The cluster centre (centroid) is the arithmetic mean of all points belonging to the individual cluster. Each point is closer to its own cluster centre than the other clusters’ centre.
Step by Step K-Means Algorithm:
- Random assignment of centroids: The algorithm chooses a random centroid for each cluster.
- Creating of the First Clusters: The algorithm includes each point in the cluster of the nearest centroid point to obtain the first k (number of clusters) clusters. Distance is considered when assigning centroids, and one of the most common methods used is the Euclidean formula.
- Recalculation of Center: For each cluster, the algorithm recalculates the centroid by averaging all the points in the cluster. Changes in centres are indicated by arrows in the figure. As the centres change, the algorithm reassigns the points to the nearest centre.

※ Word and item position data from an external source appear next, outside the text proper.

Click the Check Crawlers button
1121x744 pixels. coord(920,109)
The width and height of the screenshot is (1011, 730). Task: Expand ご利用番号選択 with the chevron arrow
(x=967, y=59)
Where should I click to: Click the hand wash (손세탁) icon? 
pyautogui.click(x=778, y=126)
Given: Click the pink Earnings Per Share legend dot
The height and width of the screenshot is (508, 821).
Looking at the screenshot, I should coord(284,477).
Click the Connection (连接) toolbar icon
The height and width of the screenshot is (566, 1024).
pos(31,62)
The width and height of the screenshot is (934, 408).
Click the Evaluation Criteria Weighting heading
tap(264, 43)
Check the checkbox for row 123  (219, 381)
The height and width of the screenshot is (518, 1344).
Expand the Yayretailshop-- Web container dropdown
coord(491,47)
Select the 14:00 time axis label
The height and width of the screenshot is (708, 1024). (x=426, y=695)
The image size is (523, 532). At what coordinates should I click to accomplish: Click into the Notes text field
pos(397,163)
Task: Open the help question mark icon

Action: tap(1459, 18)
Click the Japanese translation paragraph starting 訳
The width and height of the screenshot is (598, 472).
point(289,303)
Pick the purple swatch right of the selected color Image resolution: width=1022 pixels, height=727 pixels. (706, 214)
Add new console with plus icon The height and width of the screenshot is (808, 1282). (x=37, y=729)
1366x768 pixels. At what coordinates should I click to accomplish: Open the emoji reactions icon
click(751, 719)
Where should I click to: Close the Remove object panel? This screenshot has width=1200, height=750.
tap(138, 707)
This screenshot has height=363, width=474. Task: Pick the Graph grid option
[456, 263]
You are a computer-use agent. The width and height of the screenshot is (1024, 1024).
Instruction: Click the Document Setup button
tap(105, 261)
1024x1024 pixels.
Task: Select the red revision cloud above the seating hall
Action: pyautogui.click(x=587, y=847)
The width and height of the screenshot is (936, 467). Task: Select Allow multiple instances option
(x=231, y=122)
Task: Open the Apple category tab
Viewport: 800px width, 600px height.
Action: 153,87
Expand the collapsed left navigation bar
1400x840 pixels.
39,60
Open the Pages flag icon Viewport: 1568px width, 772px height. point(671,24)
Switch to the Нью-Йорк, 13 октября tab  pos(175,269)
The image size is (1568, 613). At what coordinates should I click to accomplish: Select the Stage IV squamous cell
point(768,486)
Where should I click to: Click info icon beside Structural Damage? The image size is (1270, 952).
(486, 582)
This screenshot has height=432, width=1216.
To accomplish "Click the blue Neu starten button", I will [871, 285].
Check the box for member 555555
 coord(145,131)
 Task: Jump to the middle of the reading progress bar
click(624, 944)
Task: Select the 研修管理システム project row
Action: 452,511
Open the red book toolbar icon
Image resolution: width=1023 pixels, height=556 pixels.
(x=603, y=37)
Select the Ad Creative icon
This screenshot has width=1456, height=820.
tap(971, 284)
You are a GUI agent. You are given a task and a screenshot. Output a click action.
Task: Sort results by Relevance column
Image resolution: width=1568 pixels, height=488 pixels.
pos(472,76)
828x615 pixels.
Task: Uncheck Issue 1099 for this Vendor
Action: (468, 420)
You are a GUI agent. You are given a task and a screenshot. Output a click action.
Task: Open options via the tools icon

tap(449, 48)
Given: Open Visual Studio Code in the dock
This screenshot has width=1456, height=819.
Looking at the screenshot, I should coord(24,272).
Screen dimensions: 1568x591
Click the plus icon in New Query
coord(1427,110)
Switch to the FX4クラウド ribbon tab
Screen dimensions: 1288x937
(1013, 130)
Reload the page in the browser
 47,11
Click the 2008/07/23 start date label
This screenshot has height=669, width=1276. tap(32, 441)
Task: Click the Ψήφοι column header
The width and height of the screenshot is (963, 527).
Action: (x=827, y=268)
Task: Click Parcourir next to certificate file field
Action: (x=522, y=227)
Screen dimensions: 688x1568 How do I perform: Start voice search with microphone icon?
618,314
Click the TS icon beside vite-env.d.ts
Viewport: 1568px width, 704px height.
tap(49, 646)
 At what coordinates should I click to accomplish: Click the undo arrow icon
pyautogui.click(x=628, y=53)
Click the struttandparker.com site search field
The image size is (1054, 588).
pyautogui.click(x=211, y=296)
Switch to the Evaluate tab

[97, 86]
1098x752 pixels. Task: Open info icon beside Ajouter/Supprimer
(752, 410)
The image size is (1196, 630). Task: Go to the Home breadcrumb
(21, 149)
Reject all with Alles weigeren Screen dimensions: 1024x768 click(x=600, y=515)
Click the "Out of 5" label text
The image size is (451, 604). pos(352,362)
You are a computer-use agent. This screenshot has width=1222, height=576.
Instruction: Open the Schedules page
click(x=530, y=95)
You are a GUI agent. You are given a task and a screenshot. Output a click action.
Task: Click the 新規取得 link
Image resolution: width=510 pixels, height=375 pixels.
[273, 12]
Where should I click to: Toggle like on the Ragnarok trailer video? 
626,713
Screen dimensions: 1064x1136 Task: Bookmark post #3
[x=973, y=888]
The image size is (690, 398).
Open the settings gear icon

- Reassignments and Clusters: The algorithm repeats the calculation of the centre points and the assignment of the points until the points stop changing the sets. When clustering large datasets, you use other criteria instead, stopping the algorithm before it reaches convergence.
We gave K-means clustering details. We want to you should use the Elbow method for the optimum point in this challenge.
It is a method used to determine the number of clusters when using the K-Means algorithm.
- Expresses the value graph of the cost function drawn for different k values
- Elbow point is taken in the drawn graph
- This point is usually close to the optimum number of clusters
We applied the K-means algorithm in the piece of code we gave in the dataset section. In this notebook, we worked with a dataset of 1000 samples, random_state=5. We gave the K value as 2 in the notebook, not being sure. We want you to find the best K value and find out the iteration_value you will get to this K value on the Elbow method.
What is the value corresponding to the optimum K value in the range of 1-10 for the Elbow method?
Submissions are evaluated using the Accuracy Score.